Both 18F-FLT-PET/CT and DWI-MRI will be assessed independently in this trial. Therefore the overall type I error of 0.1 will be split by two in order to test independently each imaging biomarker with a one-sided type I error of 0.05. In order to demonstrate with 95% confidence interval (one sided) that the correlation between the imaging biomarker change and the pathological response is \> 0.5 (H0: rho ≤ 0.5) with 90% power if the true correlation is 0.8 (H1: rho \> 0.5), 31 lesions are needed. As, in this population, patients only have the primary tumor, 31 eligible and evaluable patients will be needed for each primary endpoint.

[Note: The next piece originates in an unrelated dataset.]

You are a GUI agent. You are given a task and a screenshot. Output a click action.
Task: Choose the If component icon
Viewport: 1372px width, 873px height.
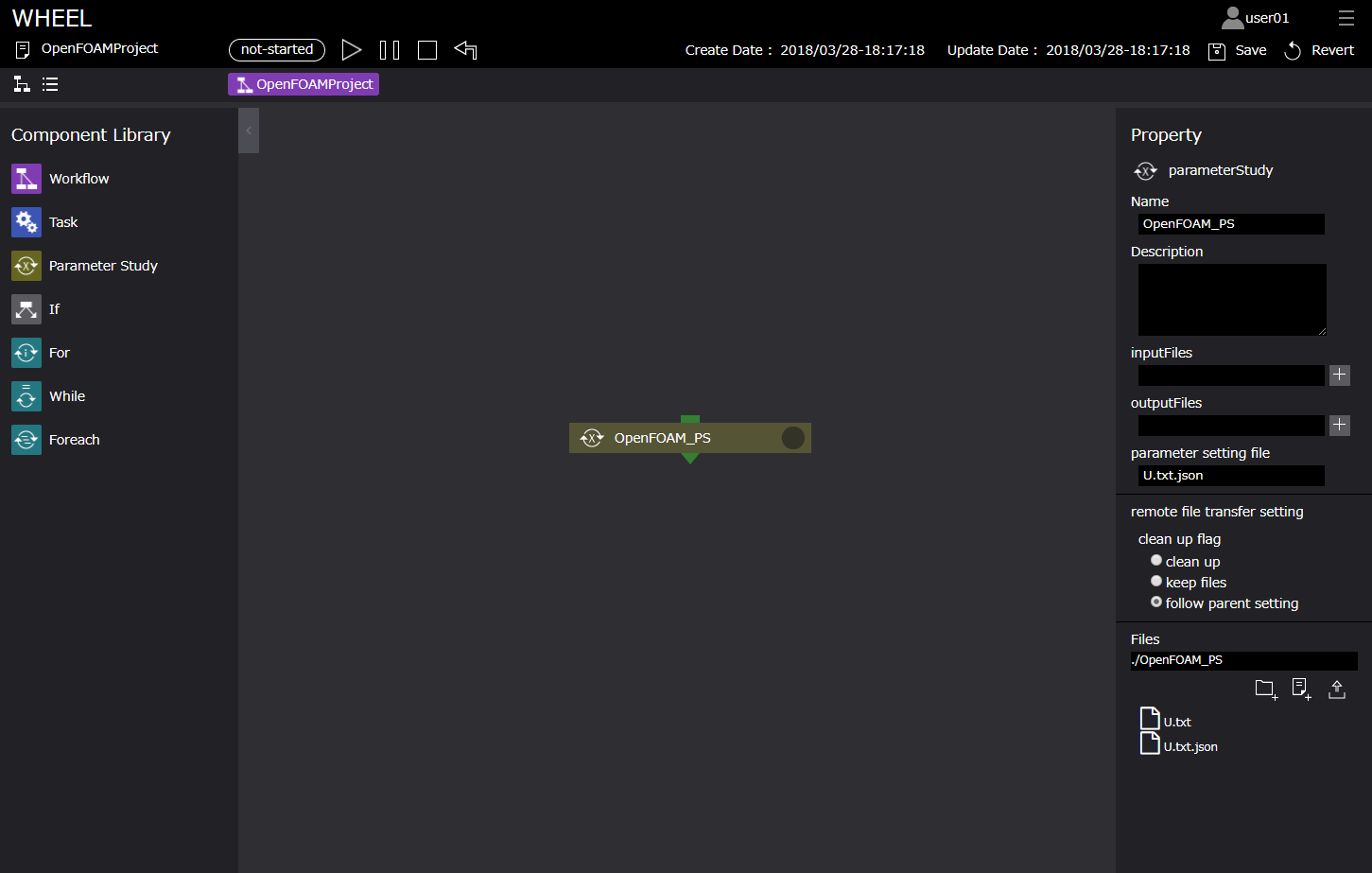point(26,309)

If all included patients have both 18F-FLT-PET/CT and DWI-MRI then 31 eligible and evaluable patients will be enough. If some patients have only one type of scans (18F-FLT-PET/CT or DWI-MRI), the sample size would need to be adapted to have 31 patients with each type of scans.
In addition, the total number of patients to be registered may be increased to 40 patients for each primary endpoint to take into account some screening failure.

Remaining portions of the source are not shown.